→ **Document segment**
_ _ _

# Navionics SD card



## juggerman (Jun 12, 2012)

I'm an older guy,not techy at all.I have a hook7.is a navionics card going to help me out much? With hotmaps.Any young fella explain what it offers and what I should get?

Sent from my SM-G970U using Tapatalk


----------



## Morrowtucky Mike (May 2, 2018)

It really all depends on what you fish for and what style of fishing you do. Here’s mine with lowrance maps on top and navionics in bottom picture. I mainly saugeye fish and couldn’t imagine not having the detail and contours of the navionics card. I’d imagine bass fishing would be the same. Pictures are of the exact same spot


----------



## Popspastime (Apr 1, 2014)

You may be better off using whats loaded on your hook instead of spending for a program your unit can't push. I had a Hook 7 for a short time and noticed the lag on the GPS side running pre loaded software. I run 2 Carbon 12's and Navionics and wouldn't be without it on these units. Just a comment on my experience with that unit.


----------



## Morrowtucky Mike (May 2, 2018)

I have no problem running navionics on my hook7. It’s an original hook7 not a hook-2 7”.


----------



## Morrowtucky Mike (May 2, 2018)

lrak said:


> Hello, Why not just get the Nav's app on your Samsung phone? Its much easier to use and a lot cheaper.


With the app you just update your sonar. Why would you pay for a sonar and run around with your phone in hand?


----------



## juggerman (Jun 12, 2012)

What do you mean by update sonar?buy a different one?

Sent from my SM-G970U using Tapatalk


----------



## Popspastime (Apr 1, 2014)

juggerman said:


> What do you mean by update sonar?buy a different one?
> 
> Sent from my SM-G970U using Tapatalk


He means update with the software on the unit instead of a phone.


----------



## Popspastime (Apr 1, 2014)

_ _ _

→ **Information provided**

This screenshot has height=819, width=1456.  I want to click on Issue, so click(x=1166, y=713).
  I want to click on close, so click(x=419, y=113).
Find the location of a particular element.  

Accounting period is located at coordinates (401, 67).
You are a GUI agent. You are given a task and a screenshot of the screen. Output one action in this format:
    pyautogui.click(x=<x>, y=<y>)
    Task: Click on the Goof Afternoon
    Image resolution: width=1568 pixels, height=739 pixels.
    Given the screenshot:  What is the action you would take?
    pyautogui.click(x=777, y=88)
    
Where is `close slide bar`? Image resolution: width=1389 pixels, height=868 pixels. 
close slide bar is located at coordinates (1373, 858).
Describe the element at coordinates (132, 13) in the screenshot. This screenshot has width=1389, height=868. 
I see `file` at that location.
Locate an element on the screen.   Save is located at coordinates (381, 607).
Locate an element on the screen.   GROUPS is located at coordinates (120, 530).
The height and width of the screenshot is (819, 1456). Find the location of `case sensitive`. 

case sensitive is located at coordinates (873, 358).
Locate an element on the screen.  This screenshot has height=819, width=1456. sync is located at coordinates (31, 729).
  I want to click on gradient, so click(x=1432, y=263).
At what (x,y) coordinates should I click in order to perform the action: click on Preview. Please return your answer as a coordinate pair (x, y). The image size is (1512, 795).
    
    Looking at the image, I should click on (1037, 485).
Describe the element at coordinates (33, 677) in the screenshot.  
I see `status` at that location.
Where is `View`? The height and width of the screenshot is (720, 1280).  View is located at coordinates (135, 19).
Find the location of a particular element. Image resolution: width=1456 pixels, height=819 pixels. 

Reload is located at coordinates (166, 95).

_ _ _

→ **Goal 1**
Answer these about the Navionics forum thread:
(a) What fish does Morrowtucky Mike say he mainly goes after?
(b) How many Carbon 12 units does Popspastime run?
(c) What kind of Hook7 does Morrowtucky Mike say he has?
→ **Goal 2**
Carry the Navionics forum thread forward from the point where it stops.
The data has no connection to the Navionics forum thread.

→ **Reply 1**
(a) Saugeye.
(b) Two.
(c) An original Hook7, not a Hook-2 7".

→ **Reply 2**
Morrowtucky Mike said:


> I have no problem running navionics on my hook7. It’s an original hook7 not a hook-2 7”.


Mine was the Original Hook 7 and can say it did lag. The processor is just not fast enough to update the draw as your moving at times, and that was with less detail.


----------



## juggerman (Jun 12, 2012)

Ok thx...I thought I have to by a new sonar on back of boat.i told ya I'm older

Sent from my SM-G970U using Tapatalk


----------



## Super G (Oct 3, 2012)

Interesting! So I have a lowrance HDS gen 2. Bought the Navionics card when Gander went out of business. Do I need to set the Lowrance to use the Navionics card? Or hit a setting to toggle between?


----------



## Whitefin (Sep 4, 2008)

Its been a few years since I installed mine but it seems that I had to go into the menu and click on Fish and Chips. There also was updates available within 1 year of purchase. I had to put chip into the card and then into the computer. Things might have changed. I would look in the owners manual or look on Lowrance website.


----------



## FISHIN 2 (Jun 22, 2005)

You will choose which card to use during setup, should be able to go to, charts, settings , and pick which app to use.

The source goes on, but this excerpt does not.